TASK DESCRIPTION →
Should any entry hold a picture, omit that picture and copy the rest of the entry exactly.

*** Opening of SUPPLIED INFORMATION ***

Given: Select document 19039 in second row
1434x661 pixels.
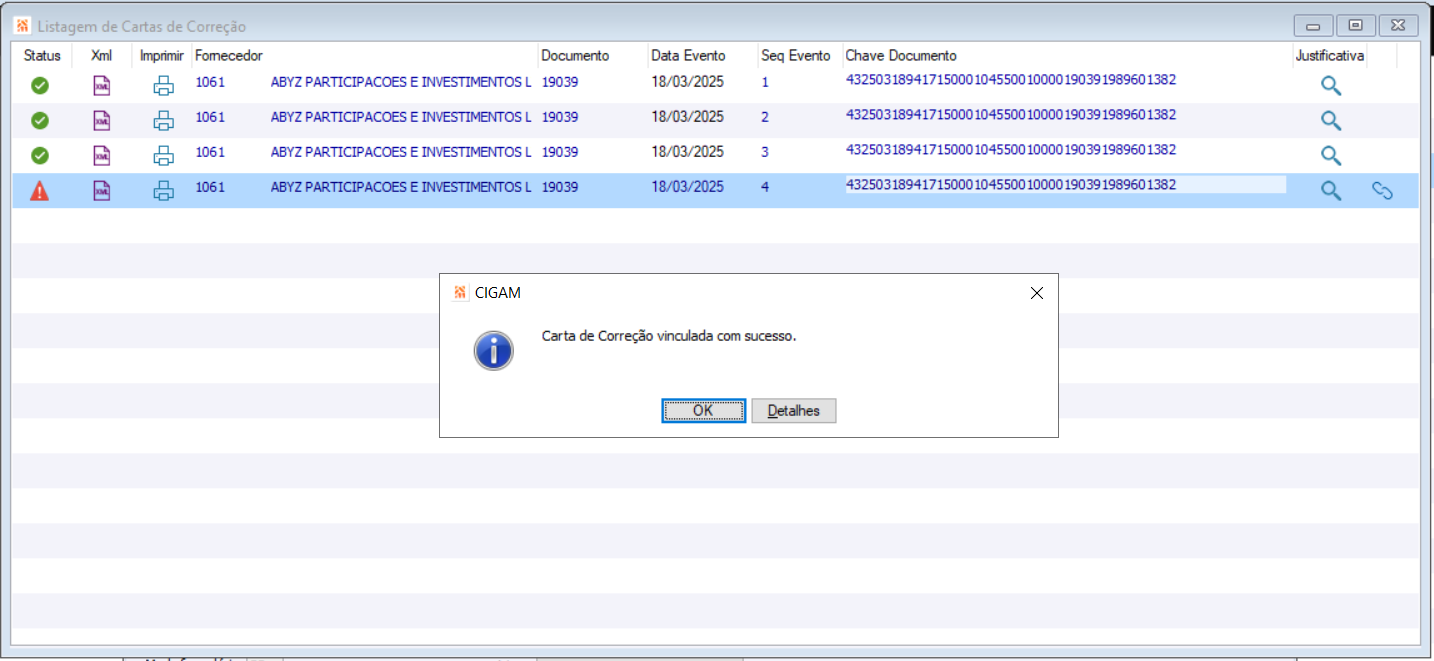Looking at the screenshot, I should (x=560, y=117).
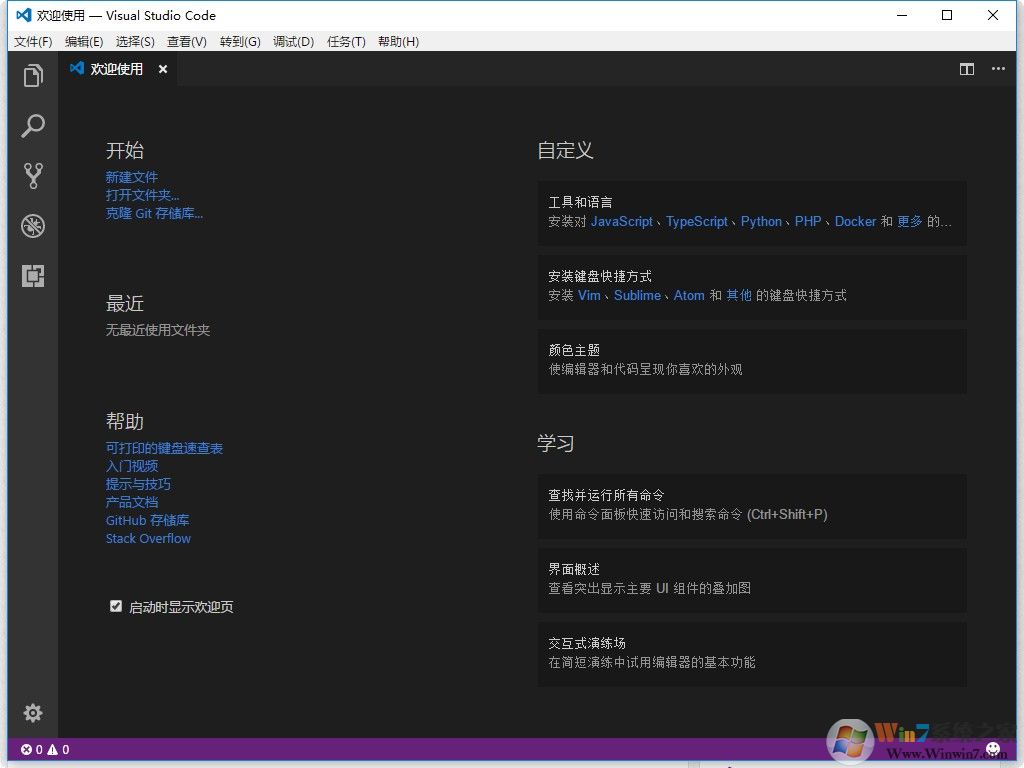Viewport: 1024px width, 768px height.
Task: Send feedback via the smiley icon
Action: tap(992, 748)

*** Close of SUPPLIED INFORMATION ***

RESPONSE AREA →
Given: Select document 19039 in second row
1434x661 pixels.
Looking at the screenshot, I should (x=560, y=117).
Viewport: 1024px width, 768px height.
Task: Send feedback via the smiley icon
Action: tap(992, 748)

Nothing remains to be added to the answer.